Des représentants d'organismes communautaires devant une affiche et derrière des micros.

Trop de gens aux prises avec une maladie mentale refusent de demander de l'aide. C'est pourquoi des organismes de la région s'unissent pour lancer une campagne de sensibilisation.

Photo : Radio-Canada

Radio-Canada

Trop de gens en situation de détresse psychologique tardent à demander de l’aide par crainte d'être jugés ou stigmatisés.

Une quinzaine d'organismes du Saguenay-Lac-Saint-Jean ont décidé de prendre le problème de front.

Comme pair aidante, moi, je dis que je suis une semeuse d'espoir, confie Francine Turcotte, qui vit avec un trouble bipolaire. Elle a décidé de camper ce rôle au Centre de rétablissement en santé mentale Le Renfort d’Alma.

Francine Turcotte est on ne peut plus au fait de cette crainte d'être étiqueté.

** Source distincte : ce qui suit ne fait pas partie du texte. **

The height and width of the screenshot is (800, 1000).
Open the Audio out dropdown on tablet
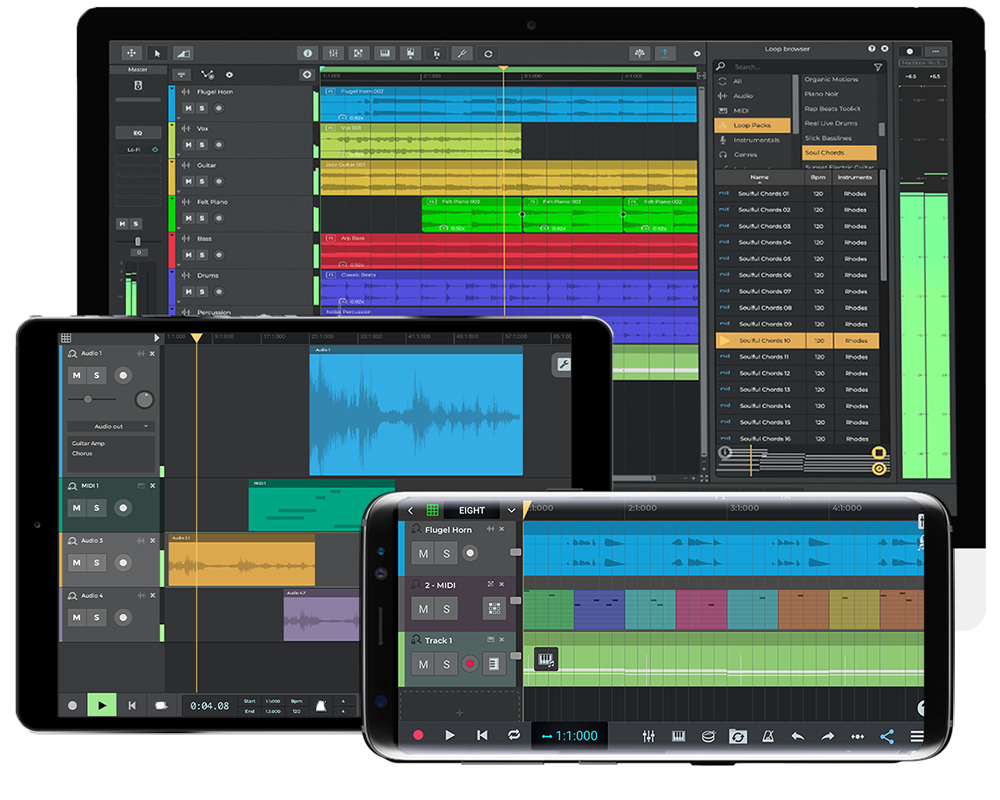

À un moment donné, on a peur que les choses ne changent pas, alors on reste dans notre souffrance.

Francine Turcotte, pair aidante

Jean-François Côté, lui aussi devenu pair aidant au Centre L’Escale de Jonquière, souffre également de bipolarité. Il s’était imposé des barrières.

Ça devient de l'autostigmatisation. C'est le danger de tomber dans l'isolement, la passivité. Quand on se fait dire qu'on est malade, normalement, on reste chez nous, on ne veut pas contaminer les gens, image-t-il.

Au-delà des interventions, les organismes en santé mentale de la région veulent s'attaquer aux préjugés.

La personne se fait appeler le bipolaire, mais on ne dirait pas : "Ah! la cancéreuse!" ou "Ah! la diabétique!", met en relief Marie-Joëlle Côté, conseillère en promotion et en prévention à l’Association canadienne pour la santé mentale.

Coffre à outils

Les organismes ont préparé des outils comme un guide pour les médias et des affiches.

On ne devrait pas avoir honte de vivre avec un trouble de santé mentale au même titre que si j'ai une pneumonie, je vais vouloir me faire traiter pour me rétablir, poursuit Francine Turcotte.

Les spécialistes en santé mentale estiment qu'il est nécessaire de lutter contre la stigmatisation dans le contexte où l'anxiété de performance est en forte croissance chez les jeunes. Il est donc impératif de consulter sans attendre.